Autistic children can have restricted diets, specific eating habits and routines or anxiety around food and mealtimes. For them, Healthy Eating Week can be especially hard and not enjoyable or fun! It can also be a difficult time for parents, who may feel pressure to change to eating habits, and guilty when they are not successful, but for some autistic pupils eating habits are really fixed and this change is hard.
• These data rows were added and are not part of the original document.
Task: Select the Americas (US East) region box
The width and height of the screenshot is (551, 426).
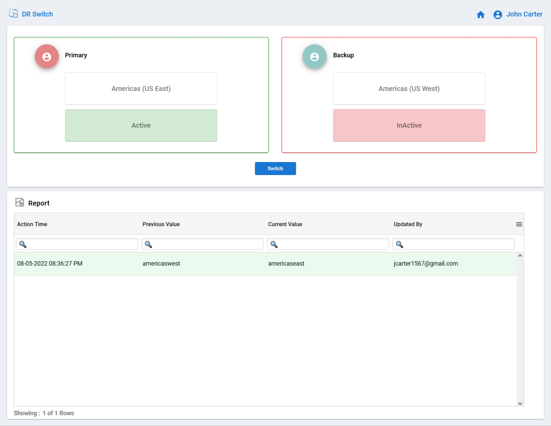Action: click(141, 89)
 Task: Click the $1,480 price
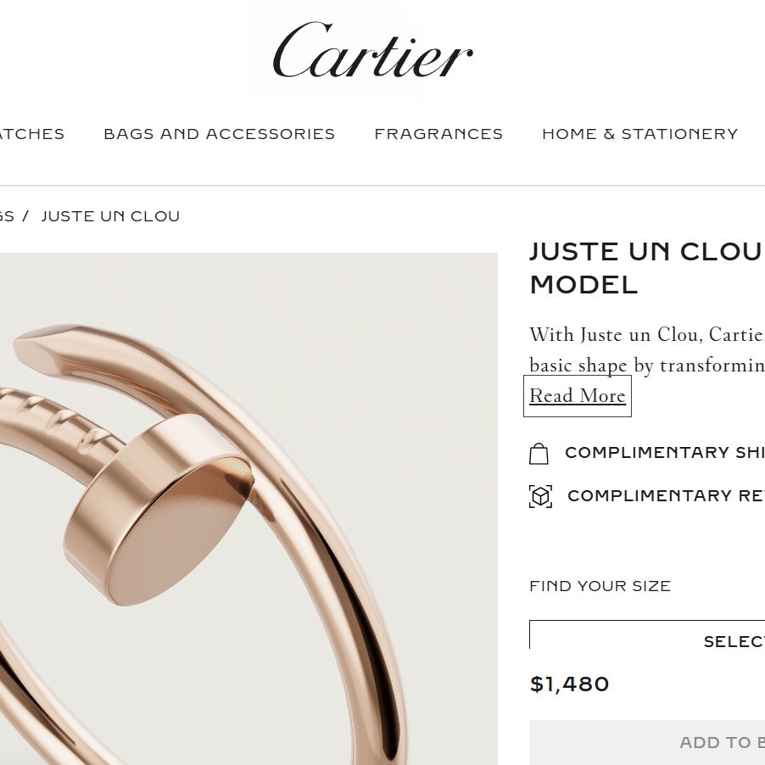coord(569,684)
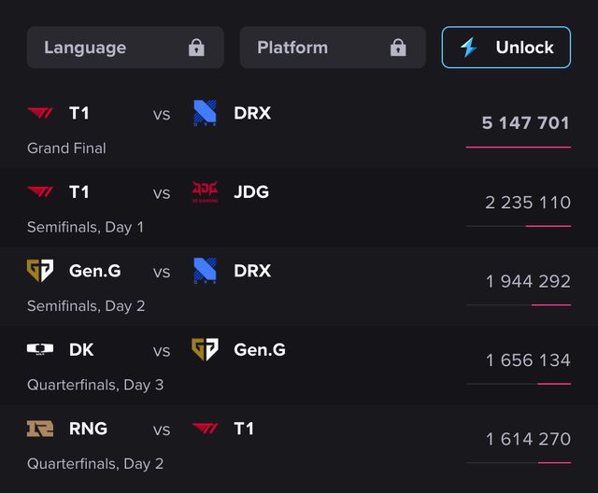The width and height of the screenshot is (598, 493).
Task: Click the lock icon on Language filter
Action: pos(196,48)
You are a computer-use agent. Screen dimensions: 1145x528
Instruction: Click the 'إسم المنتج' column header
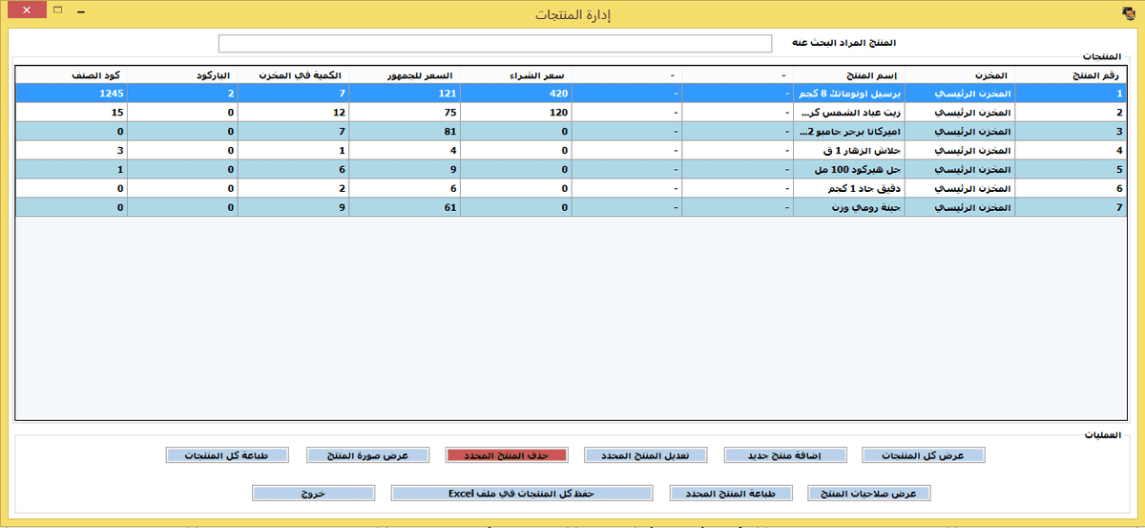tap(848, 74)
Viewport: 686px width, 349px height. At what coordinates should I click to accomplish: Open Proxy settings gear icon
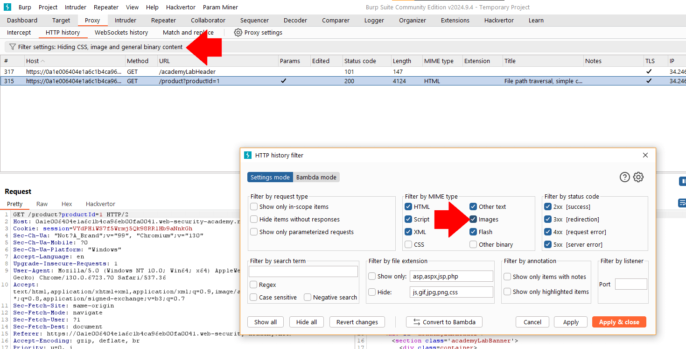click(x=238, y=33)
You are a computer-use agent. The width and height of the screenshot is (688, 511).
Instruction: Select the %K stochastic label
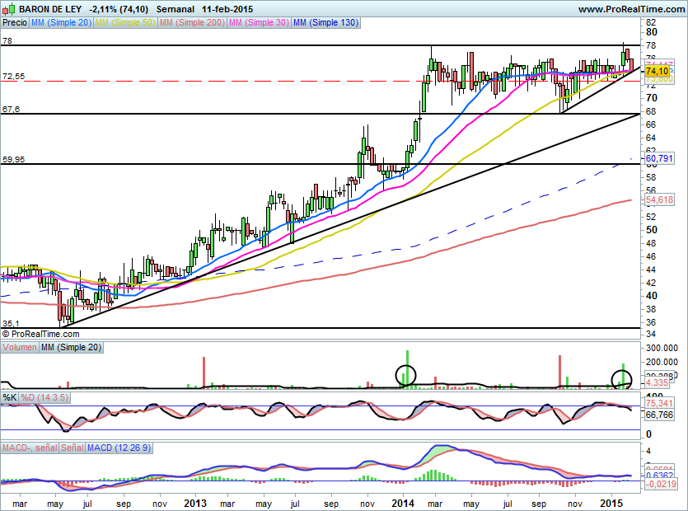click(x=10, y=398)
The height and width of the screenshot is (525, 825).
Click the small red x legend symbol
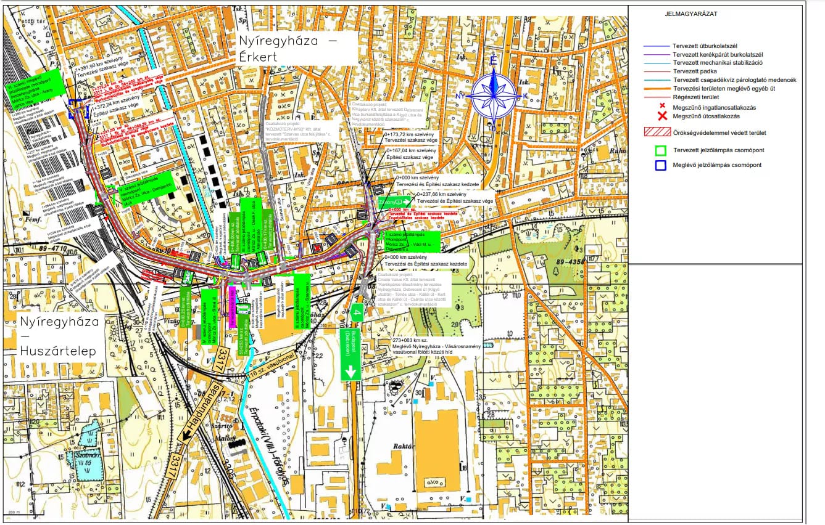coord(661,106)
During Healthy Eating Week it can be helpful for teachers and support staff to know:
  1. Eating some foods can be difficult for sensory reasons, the texture of a food can be experienced in a way that it can be difficult to imagine. One boy I worked with once described toast as hurting his mouth and feeling like sandpaper.
  2. Food can taste differently in various places and over different times, and this can be one of the reasons why some autistic children develop eating patterns where they stick with foods that are very predictable. Often this can be potato based food such as crisps and chips! Or why they only want a type of food from a specific brand or place.
  3. Textures, smells and taste may be off putting to any child, but the experience may be exacerbated for autistic children and young people with heightened sensory processing. For some children who are hyposensitive to taste, things like textures and smells can be overwhelming and the main thing they focus on.
  4. Understand that eating in a noisy dinner hall can present additional sensory difficulties and allow children to eat in an alternative location if this will help.
  5. Rigid routines around eating usually have a function, and this is often about feeling safe and trying to stay in control. If these routines are not harmful, consider is it really a problem? I once helped with a young person who was distraught because the staff member wanted him to eat his food in a certain way. He wanted to eat all his peas first, then all his potatoes, then his pie. The adult wanted him to have a forkful of each in turn. It does not matter! We all have things that are important to us.
During Healthy Eating Week it can be helpful for teachers and support staff to do the following:
  • Talk to parents to find out more about what foods their child struggles to eat and why.
  • Talk to other staff and agree a consistent approach. Do not respond emotionally, or with strong verbal or facial reactions.
  • Allow participation in cooking activities, for example making a smoothie without any pressure to taste. Being able to tolerate some foods in proximity is sometimes an achievement.
  • Consider that any mention of food can cause anxiety so a whole week of talking about food is a lot to cope with. Consider what opportunities the child has to engage in low stress and favoured subjects and activities.
  • Focus on other areas that build the child’s self-esteem.
  • Set realistic goals and celebrate achievements (but do not make too much fuss!)
  • Introduce any new foods slowly.
  • Have fun wherever possible. For young children, messy play with a variety of foods can be a fun way to feel safer around eating them.

Eating can be a stressful experience for autistic children and young people, who may feel overwhelmed by the smell or texture of food, as well as a busy, noisy dining environment. Remember, they are not being ‘fussy eaters’ or behaving badly and the more pressure we put on them, the less likely they are to feel safe around trying a new food.

If a child’s eating is really of concern, then it may be that medical guidance should be sought via a school nurse as well as talking to the parents about support they are receiving.